Albert Einstein, der sich selber einen militanten Pazifisten nannte,
fragte im Jahre 1932 Sigmund Freud unter anderem, ob er – im Kontext
seiner Erforschung der menschlichen Triebe – eine Möglichkeit
sehe, »die psychische Entwicklung der Menschen so zu leiten, daß
sie den Psychosen des Hassens und des Vernichtens gegenüber widerstandsfähiger
werden«.[1] Freud aktualisierte als Antwort an Einstein
seine bereits im April 1915 geäußerte klare Absage an den
Krieg: »Den psychischen Einstellungen, die uns der Kulturprozeß
aufnötigt, widerspricht nun der Krieg in der grellsten Weise, darum
müssen wir uns gegen ihn empören, wir vertragen ihn einfach nicht
mehr, es ist nicht bloß eine intellektuelle und affektive Ablehnung,
es ist bei uns Pazifisten eine konstitutionelle Intoleranz, eine Idiosynkrasie
gleichsam in äußerster Vergrößerung. Und zwar scheint es,
daß die ästhetischen Erniedrigungen des Krieges nicht viel weniger
Anteil an unserer Auflehnung haben als seine Grausamkeiten. (...)
Alles, was die Kulturentwicklung fördert, arbeitet auch gegen den
Krieg.«[2]
Heute wissen alle, daß der Zweite Weltkrieg wirtschaftlich von
langer Hand vorbereitet worden ist und auch von Politikern gewollt
war. Leider nicht nur von Hitler und seiner Partei.
Dem Volksmund ist die Psychoanalyse-Couch von Freud ebenso
geläufig wie der Begriff »Ödipuskomplex« und die verschmitzte Bezeichnung
»Freudsche Fehlleistung« zur hintergründigen Deutung
für ganz harmlos erscheinende Versprecher oder gar Vergeßlichkeit.
Wie kommt es aber, daß beim Stichwort Frieden nicht auch spontan
der Pazifist Sigmund Freud genannt wird? Zweifellos leisten die
Wissenschaftler um den Psychoanalytiker Horst Eberhard Richter
seit Jahrzehnten in und durch die internationale Organisation Ȁrzte
gegen den Atomkrieg« wichtige Friedensarbeit, aber die Mehrzahl
der Ärzte, Psychologen, Psychoanalytiker und Psychiater, auf die
auch Einstein und Freud die Hoffnung setzten, daß sie von Berufs
wegen dem Krieg die Rechtfertigung entziehen würden, blieben und
bleiben seit 60 Jahren in diesem Friedenskampf abseits.
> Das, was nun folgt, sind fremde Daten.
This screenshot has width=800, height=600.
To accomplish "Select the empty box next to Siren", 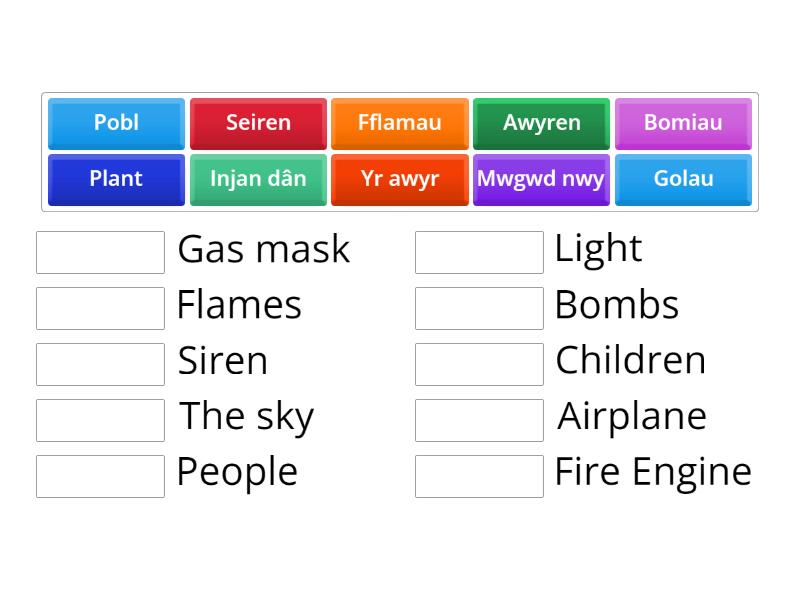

Ist das einfach
nur ein Vergessen?
Im »Psychoanalytischen Volksbuch« beschreibt Ludwig Jekels
das, was nach Freud als innerer Vorgang einer »Fehlleistung« zu verstehen
ist: »Das Vergessen eines Vorsatzes ist ein nahezu sicheres
Anzeichen dafür, daß in unserer Seele außer und neben der bewußten
Absicht ein sich auf das nämliche beziehender ›entgegengesetzter‹
Wille, ein uns selbst mehr oder minder uneingestandener
›Gegenwille‹ vorhanden ist. Und die beiden einander entgegengesetzten
Strömungen, das gleichzeitig bewußte Wollen und unbewußte
Nichtwollen einigen sich gleichsam – auf das Vergessen.«[3] Frieden muß also in bewußter Absicht gewollt werden, und der »uneingestandene
Gegenwille« muß öffentlich reflektiert werden.
Damit »bewußtes Wollen und uneingestandenes Gegenwollen«
sich nicht auch weiterhin gleichsam ungestört auf das Vergessen der
Antikriegs-Argumente Freuds von 1915 und 1932 einigen können,
möchte ich mit diesem Artikel einige Widerhaken setzen.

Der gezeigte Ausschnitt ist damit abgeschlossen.